**RECORDS**
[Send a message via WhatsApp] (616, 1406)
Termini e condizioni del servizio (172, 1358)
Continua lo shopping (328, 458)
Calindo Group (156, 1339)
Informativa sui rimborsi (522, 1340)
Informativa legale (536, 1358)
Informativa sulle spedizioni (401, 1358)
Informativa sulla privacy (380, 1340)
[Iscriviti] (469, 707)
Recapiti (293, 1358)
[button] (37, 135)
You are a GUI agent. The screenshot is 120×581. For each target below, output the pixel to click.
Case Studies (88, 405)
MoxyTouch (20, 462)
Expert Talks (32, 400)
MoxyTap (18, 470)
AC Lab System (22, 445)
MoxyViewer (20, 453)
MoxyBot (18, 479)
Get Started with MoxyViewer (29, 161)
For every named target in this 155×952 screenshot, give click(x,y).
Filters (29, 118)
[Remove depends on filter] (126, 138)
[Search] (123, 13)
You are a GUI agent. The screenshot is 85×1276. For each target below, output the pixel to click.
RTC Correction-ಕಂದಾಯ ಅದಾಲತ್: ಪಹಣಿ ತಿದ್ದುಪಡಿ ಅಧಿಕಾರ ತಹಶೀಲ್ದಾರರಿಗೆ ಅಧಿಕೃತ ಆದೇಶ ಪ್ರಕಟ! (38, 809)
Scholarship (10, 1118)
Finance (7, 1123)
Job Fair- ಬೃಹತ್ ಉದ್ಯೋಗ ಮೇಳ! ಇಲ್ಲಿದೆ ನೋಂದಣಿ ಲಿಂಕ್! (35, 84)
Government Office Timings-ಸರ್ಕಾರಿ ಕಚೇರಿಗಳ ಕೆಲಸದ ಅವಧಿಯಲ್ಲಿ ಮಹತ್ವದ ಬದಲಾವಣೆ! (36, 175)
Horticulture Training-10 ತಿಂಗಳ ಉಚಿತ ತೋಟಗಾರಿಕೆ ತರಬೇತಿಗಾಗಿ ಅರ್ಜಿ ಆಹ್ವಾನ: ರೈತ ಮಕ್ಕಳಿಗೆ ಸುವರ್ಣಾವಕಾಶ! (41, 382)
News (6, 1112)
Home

**WHAT IS REQUIRED**
Reproduce each of the lines above without any alteration.

**EXERCISE ANSWER**
[Send a message via WhatsApp] (616, 1406)
Termini e condizioni del servizio (172, 1358)
Continua lo shopping (328, 458)
Calindo Group (156, 1339)
Informativa sui rimborsi (522, 1340)
Informativa legale (536, 1358)
Informativa sulle spedizioni (401, 1358)
Informativa sulla privacy (380, 1340)
[Iscriviti] (469, 707)
Recapiti (293, 1358)
[button] (37, 135)
You are a GUI agent. The screenshot is 120×581. For each target below, output the pixel to click.
Case Studies (88, 405)
MoxyTouch (20, 462)
Expert Talks (32, 400)
MoxyTap (18, 470)
AC Lab System (22, 445)
MoxyViewer (20, 453)
MoxyBot (18, 479)
Get Started with MoxyViewer (29, 161)
For every named target in this 155×952 screenshot, give click(x,y).
Filters (29, 118)
[Remove depends on filter] (126, 138)
[Search] (123, 13)
You are a GUI agent. The screenshot is 85×1276. For each target below, output the pixel to click.
RTC Correction-ಕಂದಾಯ ಅದಾಲತ್: ಪಹಣಿ ತಿದ್ದುಪಡಿ ಅಧಿಕಾರ ತಹಶೀಲ್ದಾರರಿಗೆ ಅಧಿಕೃತ ಆದೇಶ ಪ್ರಕಟ! (38, 809)
Scholarship (10, 1118)
Finance (7, 1123)
Job Fair- ಬೃಹತ್ ಉದ್ಯೋಗ ಮೇಳ! ಇಲ್ಲಿದೆ ನೋಂದಣಿ ಲಿಂಕ್! (35, 84)
Government Office Timings-ಸರ್ಕಾರಿ ಕಚೇರಿಗಳ ಕೆಲಸದ ಅವಧಿಯಲ್ಲಿ ಮಹತ್ವದ ಬದಲಾವಣೆ! (36, 175)
Horticulture Training-10 ತಿಂಗಳ ಉಚಿತ ತೋಟಗಾರಿಕೆ ತರಬೇತಿಗಾಗಿ ಅರ್ಜಿ ಆಹ್ವಾನ: ರೈತ ಮಕ್ಕಳಿಗೆ ಸುವರ್ಣಾವಕಾಶ! (41, 382)
News (6, 1112)
Home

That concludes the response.